SUPPLIED DATA —
● ● ● ● ● ● ●

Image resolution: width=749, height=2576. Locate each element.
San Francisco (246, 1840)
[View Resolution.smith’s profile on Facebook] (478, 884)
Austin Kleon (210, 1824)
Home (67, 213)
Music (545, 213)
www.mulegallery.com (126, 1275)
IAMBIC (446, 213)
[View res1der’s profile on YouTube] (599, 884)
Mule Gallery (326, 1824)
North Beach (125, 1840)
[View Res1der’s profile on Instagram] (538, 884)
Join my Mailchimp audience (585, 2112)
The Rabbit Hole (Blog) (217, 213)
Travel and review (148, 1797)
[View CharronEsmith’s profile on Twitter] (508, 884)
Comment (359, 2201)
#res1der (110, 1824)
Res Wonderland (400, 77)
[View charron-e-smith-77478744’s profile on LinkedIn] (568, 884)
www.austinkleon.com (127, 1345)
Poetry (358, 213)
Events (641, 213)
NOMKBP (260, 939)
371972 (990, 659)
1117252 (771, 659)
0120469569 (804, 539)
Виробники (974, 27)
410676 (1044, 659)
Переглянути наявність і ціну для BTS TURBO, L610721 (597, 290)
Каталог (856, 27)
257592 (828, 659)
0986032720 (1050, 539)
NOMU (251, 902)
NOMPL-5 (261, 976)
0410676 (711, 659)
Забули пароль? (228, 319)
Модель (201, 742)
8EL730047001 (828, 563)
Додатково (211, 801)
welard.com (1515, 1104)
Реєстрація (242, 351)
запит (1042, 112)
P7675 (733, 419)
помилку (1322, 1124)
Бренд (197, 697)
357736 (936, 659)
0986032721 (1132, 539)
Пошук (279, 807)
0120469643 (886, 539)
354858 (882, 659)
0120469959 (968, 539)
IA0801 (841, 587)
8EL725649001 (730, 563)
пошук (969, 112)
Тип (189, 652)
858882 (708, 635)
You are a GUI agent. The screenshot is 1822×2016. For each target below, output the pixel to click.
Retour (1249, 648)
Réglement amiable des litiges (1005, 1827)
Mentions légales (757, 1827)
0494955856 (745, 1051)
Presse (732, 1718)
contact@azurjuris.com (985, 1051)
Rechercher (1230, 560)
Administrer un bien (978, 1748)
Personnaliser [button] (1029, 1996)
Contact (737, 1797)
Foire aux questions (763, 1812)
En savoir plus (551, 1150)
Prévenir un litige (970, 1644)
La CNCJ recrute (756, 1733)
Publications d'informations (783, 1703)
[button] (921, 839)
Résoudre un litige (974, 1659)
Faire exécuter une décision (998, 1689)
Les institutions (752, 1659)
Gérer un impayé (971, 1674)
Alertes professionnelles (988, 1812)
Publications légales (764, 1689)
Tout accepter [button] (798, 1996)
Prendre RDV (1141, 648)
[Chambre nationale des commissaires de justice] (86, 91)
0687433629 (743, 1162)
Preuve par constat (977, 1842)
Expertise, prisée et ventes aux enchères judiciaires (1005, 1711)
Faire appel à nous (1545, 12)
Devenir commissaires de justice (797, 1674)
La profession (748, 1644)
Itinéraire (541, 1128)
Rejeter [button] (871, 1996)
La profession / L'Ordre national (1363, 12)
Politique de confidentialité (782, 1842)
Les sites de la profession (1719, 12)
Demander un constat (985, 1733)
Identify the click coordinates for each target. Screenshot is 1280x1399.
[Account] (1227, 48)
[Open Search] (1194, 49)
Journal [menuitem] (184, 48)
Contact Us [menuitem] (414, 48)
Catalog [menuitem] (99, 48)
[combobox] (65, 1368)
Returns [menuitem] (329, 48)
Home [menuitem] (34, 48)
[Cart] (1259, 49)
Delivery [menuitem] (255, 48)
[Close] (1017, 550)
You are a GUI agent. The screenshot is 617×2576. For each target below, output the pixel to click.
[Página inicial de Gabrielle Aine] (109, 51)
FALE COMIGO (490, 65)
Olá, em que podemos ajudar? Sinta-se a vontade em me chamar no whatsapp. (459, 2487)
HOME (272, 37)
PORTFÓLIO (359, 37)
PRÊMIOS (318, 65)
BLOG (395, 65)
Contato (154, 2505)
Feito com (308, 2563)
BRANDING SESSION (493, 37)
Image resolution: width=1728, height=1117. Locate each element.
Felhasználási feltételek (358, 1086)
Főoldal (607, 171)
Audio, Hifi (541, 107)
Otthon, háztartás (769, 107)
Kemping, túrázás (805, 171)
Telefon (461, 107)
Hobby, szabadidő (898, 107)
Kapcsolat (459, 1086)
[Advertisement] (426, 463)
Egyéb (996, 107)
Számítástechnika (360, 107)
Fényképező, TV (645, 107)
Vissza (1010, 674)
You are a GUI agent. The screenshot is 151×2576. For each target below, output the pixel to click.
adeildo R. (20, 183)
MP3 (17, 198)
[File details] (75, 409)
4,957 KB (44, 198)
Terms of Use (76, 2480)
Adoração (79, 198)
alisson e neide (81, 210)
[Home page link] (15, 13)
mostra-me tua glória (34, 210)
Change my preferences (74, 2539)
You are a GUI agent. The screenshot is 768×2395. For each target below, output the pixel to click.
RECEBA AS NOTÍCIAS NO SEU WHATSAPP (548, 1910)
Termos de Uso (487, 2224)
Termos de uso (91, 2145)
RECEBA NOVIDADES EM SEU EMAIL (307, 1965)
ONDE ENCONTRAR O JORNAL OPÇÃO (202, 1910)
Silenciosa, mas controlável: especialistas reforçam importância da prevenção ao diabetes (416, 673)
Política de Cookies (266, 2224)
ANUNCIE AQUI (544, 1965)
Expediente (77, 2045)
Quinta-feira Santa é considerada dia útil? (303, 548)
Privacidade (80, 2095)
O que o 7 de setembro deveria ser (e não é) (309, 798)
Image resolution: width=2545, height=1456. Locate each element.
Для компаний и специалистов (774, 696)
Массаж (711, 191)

● ● ● ● ● ● ●

EXERCISE DIRECTIONS — Each record must be returned exactly as it is written.

TASK OUTPUT —
Image resolution: width=749, height=2576. Locate each element.
San Francisco (246, 1840)
[View Resolution.smith’s profile on Facebook] (478, 884)
Austin Kleon (210, 1824)
Home (67, 213)
Music (545, 213)
www.mulegallery.com (126, 1275)
IAMBIC (446, 213)
[View res1der’s profile on YouTube] (599, 884)
Mule Gallery (326, 1824)
North Beach (125, 1840)
[View Res1der’s profile on Instagram] (538, 884)
Join my Mailchimp audience (585, 2112)
The Rabbit Hole (Blog) (217, 213)
Travel and review (148, 1797)
[View CharronEsmith’s profile on Twitter] (508, 884)
Comment (359, 2201)
#res1der (110, 1824)
Res Wonderland (400, 77)
[View charron-e-smith-77478744’s profile on LinkedIn] (568, 884)
www.austinkleon.com (127, 1345)
Poetry (358, 213)
Events (641, 213)
NOMKBP (260, 939)
371972 (990, 659)
1117252 (771, 659)
0120469569 (804, 539)
Виробники (974, 27)
410676 (1044, 659)
Переглянути наявність і ціну для BTS TURBO, L610721 (597, 290)
Каталог (856, 27)
257592 (828, 659)
0986032720 (1050, 539)
NOMU (251, 902)
NOMPL-5 (261, 976)
0410676 (711, 659)
Забули пароль? (228, 319)
Модель (201, 742)
8EL730047001 (828, 563)
Додатково (211, 801)
welard.com (1515, 1104)
Реєстрація (242, 351)
запит (1042, 112)
P7675 (733, 419)
помилку (1322, 1124)
Бренд (197, 697)
357736 (936, 659)
0986032721 (1132, 539)
Пошук (279, 807)
0120469643 (886, 539)
354858 (882, 659)
0120469959 (968, 539)
IA0801 (841, 587)
8EL725649001 (730, 563)
пошук (969, 112)
Тип (189, 652)
858882 (708, 635)
You are a GUI agent. The screenshot is 1822×2016. For each target below, output the pixel to click.
Retour (1249, 648)
Réglement amiable des litiges (1005, 1827)
Mentions légales (757, 1827)
0494955856 (745, 1051)
Presse (732, 1718)
contact@azurjuris.com (985, 1051)
Rechercher (1230, 560)
Administrer un bien (978, 1748)
Personnaliser [button] (1029, 1996)
Contact (737, 1797)
Foire aux questions (763, 1812)
En savoir plus (551, 1150)
Prévenir un litige (970, 1644)
La CNCJ recrute (756, 1733)
Publications d'informations (783, 1703)
[button] (921, 839)
Résoudre un litige (974, 1659)
Faire exécuter une décision (998, 1689)
Les institutions (752, 1659)
Gérer un impayé (971, 1674)
Alertes professionnelles (988, 1812)
Publications légales (764, 1689)
Tout accepter [button] (798, 1996)
Prendre RDV (1141, 648)
[Chambre nationale des commissaires de justice] (86, 91)
0687433629 (743, 1162)
Preuve par constat (977, 1842)
Expertise, prisée et ventes aux enchères judiciaires (1005, 1711)
Faire appel à nous (1545, 12)
Devenir commissaires de justice (797, 1674)
La profession (748, 1644)
Itinéraire (541, 1128)
Rejeter [button] (871, 1996)
La profession / L'Ordre national (1363, 12)
Politique de confidentialité (782, 1842)
Les sites de la profession (1719, 12)
Demander un constat (985, 1733)
Identify the click coordinates for each target. Screenshot is 1280x1399.
[Account] (1227, 48)
[Open Search] (1194, 49)
Journal [menuitem] (184, 48)
Contact Us [menuitem] (414, 48)
Catalog [menuitem] (99, 48)
[combobox] (65, 1368)
Returns [menuitem] (329, 48)
Home [menuitem] (34, 48)
[Cart] (1259, 49)
Delivery [menuitem] (255, 48)
[Close] (1017, 550)
You are a GUI agent. The screenshot is 617×2576. For each target below, output the pixel to click.
[Página inicial de Gabrielle Aine] (109, 51)
FALE COMIGO (490, 65)
Olá, em que podemos ajudar? Sinta-se a vontade em me chamar no whatsapp. (459, 2487)
HOME (272, 37)
PORTFÓLIO (359, 37)
PRÊMIOS (318, 65)
BLOG (395, 65)
Contato (154, 2505)
Feito com (308, 2563)
BRANDING SESSION (493, 37)
Image resolution: width=1728, height=1117. Locate each element.
Felhasználási feltételek (358, 1086)
Főoldal (607, 171)
Audio, Hifi (541, 107)
Otthon, háztartás (769, 107)
Kemping, túrázás (805, 171)
Telefon (461, 107)
Hobby, szabadidő (898, 107)
Kapcsolat (459, 1086)
[Advertisement] (426, 463)
Egyéb (996, 107)
Számítástechnika (360, 107)
Fényképező, TV (645, 107)
Vissza (1010, 674)
You are a GUI agent. The screenshot is 151×2576. For each target below, output the pixel to click.
adeildo R. (20, 183)
MP3 (17, 198)
[File details] (75, 409)
4,957 KB (44, 198)
Terms of Use (76, 2480)
Adoração (79, 198)
alisson e neide (81, 210)
[Home page link] (15, 13)
mostra-me tua glória (34, 210)
Change my preferences (74, 2539)
You are a GUI agent. The screenshot is 768×2395. For each target below, output the pixel to click.
RECEBA AS NOTÍCIAS NO SEU WHATSAPP (548, 1910)
Termos de Uso (487, 2224)
Termos de uso (91, 2145)
RECEBA NOVIDADES EM SEU EMAIL (307, 1965)
ONDE ENCONTRAR O JORNAL OPÇÃO (202, 1910)
Silenciosa, mas controlável: especialistas reforçam importância da prevenção ao diabetes (416, 673)
Política de Cookies (266, 2224)
ANUNCIE AQUI (544, 1965)
Expediente (77, 2045)
Quinta-feira Santa é considerada dia útil? (303, 548)
Privacidade (80, 2095)
O que o 7 de setembro deveria ser (e não é) (309, 798)
Image resolution: width=2545, height=1456. Locate each element.
Для компаний и специалистов (774, 696)
Массаж (711, 191)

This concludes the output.